Gospel of Matthew 4:23
Experience is the best teacher. We all know this. We know that experiences pile up as the years add up. So, we naturally are inclined to look to older friends and family members, whose experience vastly outstrips ours, for advice and direction. We find in these people clarity coupled with a kind of mellowness. They have journeyed farther than we have, and they know. The church too, learns from those who have seen and who know. The Old Testament and the New Testament stand as our witness to God’s life among us. These privileged Testaments tell the story of humanity’s awakening to God’s action in our midst.
God’s gracious call asks our response. Responding is difficult, for we realize that we may be led where we do not choose to go. We may stumble as children who are learning, but God always urges us along-teaching us, seeking us out, and sometimes finding us out. Our experience merges with the great experience of the people of Israel and the early witness to the risen Lord. The scriptures and our long tradition assure us that all is well and all will be well for those who answer the Lord’s call.

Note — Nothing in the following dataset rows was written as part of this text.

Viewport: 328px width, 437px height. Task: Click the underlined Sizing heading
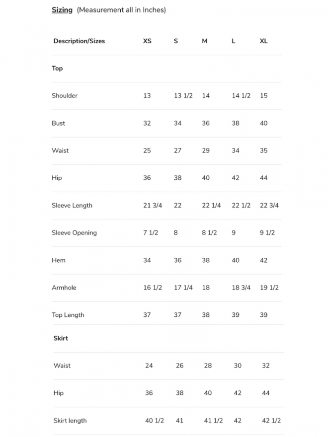[62, 10]
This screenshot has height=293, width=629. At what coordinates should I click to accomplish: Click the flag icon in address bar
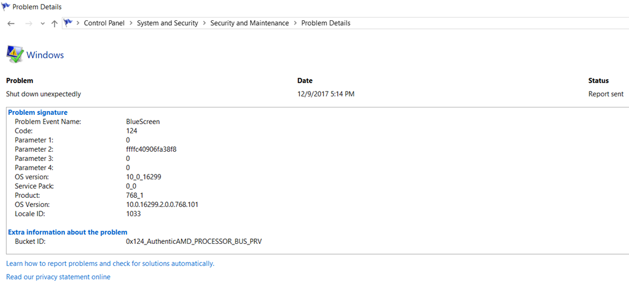(68, 23)
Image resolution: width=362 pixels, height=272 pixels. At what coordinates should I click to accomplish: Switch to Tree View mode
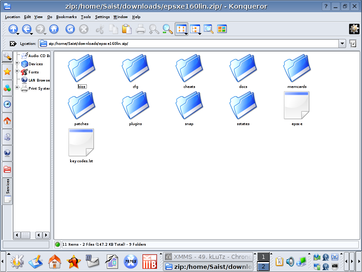195,29
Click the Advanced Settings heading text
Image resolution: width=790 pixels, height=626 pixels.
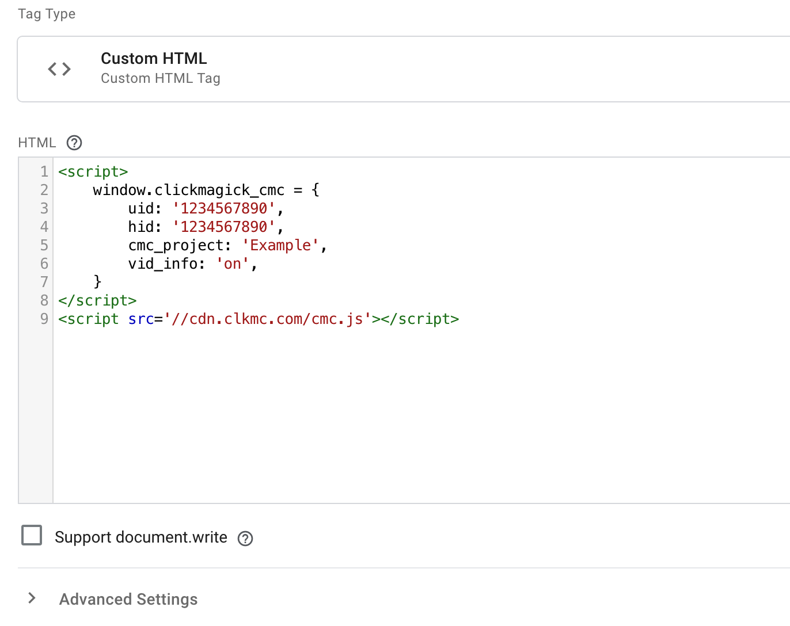pos(128,599)
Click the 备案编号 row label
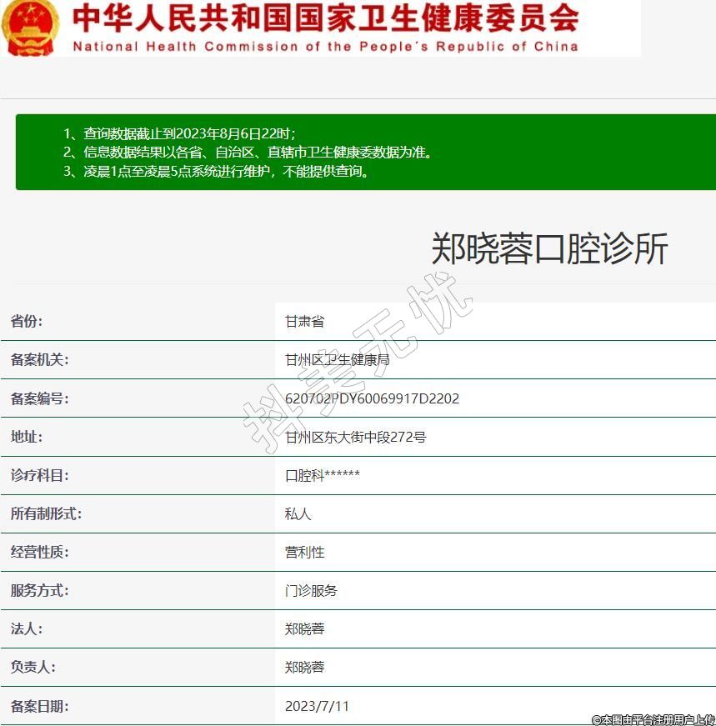 [39, 398]
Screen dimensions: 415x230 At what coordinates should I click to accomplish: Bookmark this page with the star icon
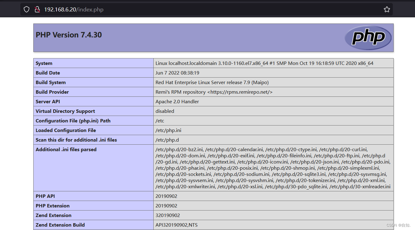coord(387,9)
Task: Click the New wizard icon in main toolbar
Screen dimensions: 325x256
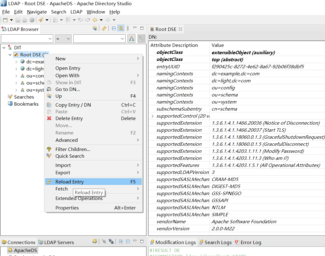Action: coord(5,20)
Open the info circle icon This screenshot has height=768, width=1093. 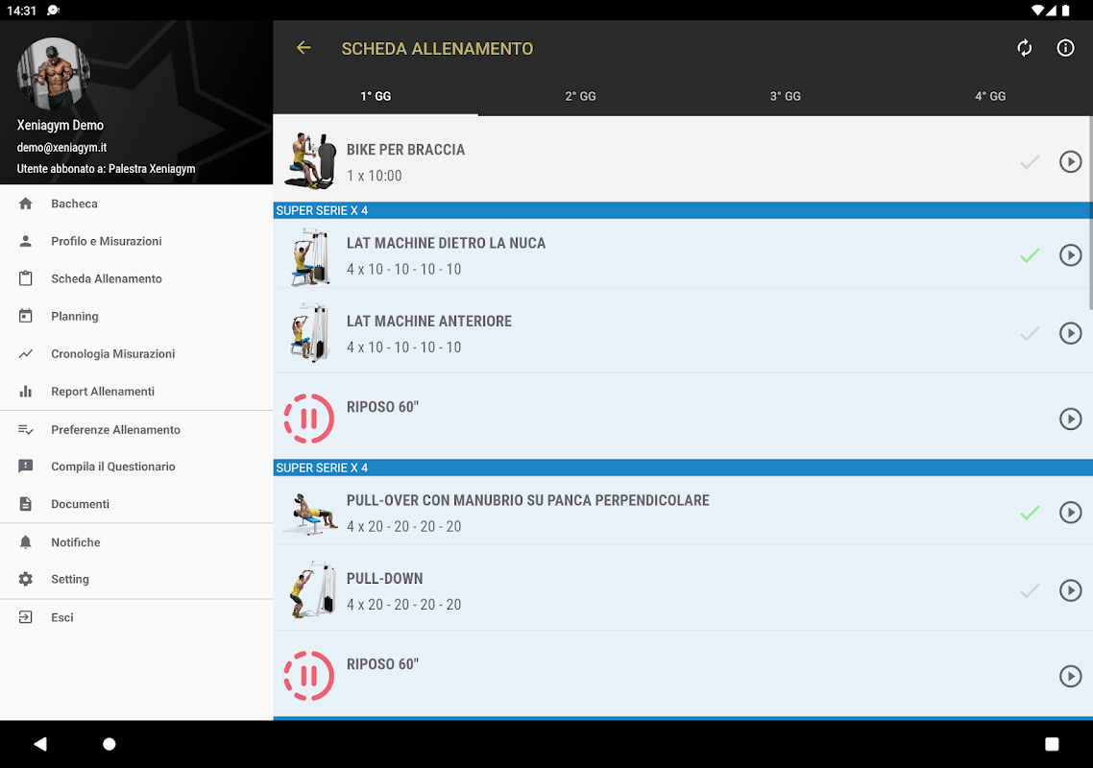1065,48
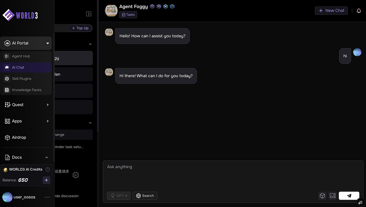Click the Top Up button

[80, 28]
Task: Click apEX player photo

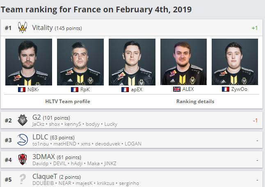Action: pos(132,62)
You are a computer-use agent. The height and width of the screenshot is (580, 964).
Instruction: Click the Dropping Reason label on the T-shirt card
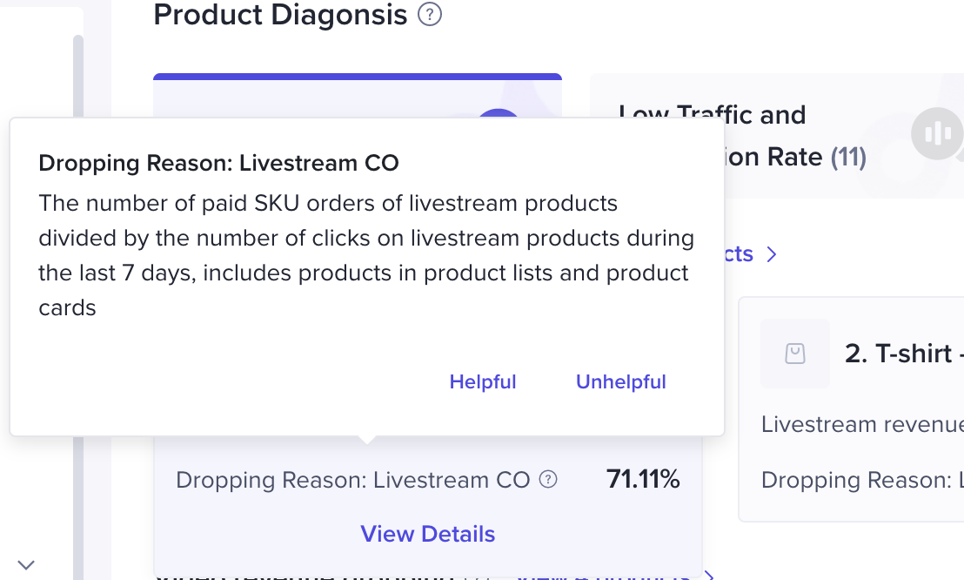pyautogui.click(x=861, y=480)
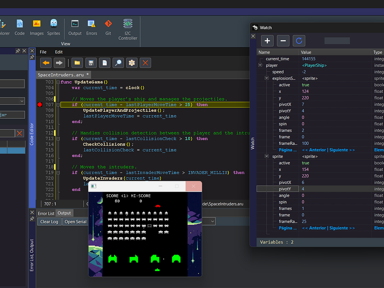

In today’s Gospel, Jesus calls His disciples – Peter, James and John to follow Him. They left what they were doing and followed Him, becoming “fishers of men.” These ordinary fisherman abandoned their old ways; their old lifestyles; to follow Christ and to take on a new kind of fishing; namely to spread the good news of the gospel everywhere.
Today’s gospel shows us that we are called to follow the Lord and to keep our hearts open, like the first disciples. When our hearts tend to crust over and toughen up, we are called to attention again by the Lord who calls us to be “fishers of men;” to cast our bread upon the waters; to spread His word, and to love one another as He has loved us.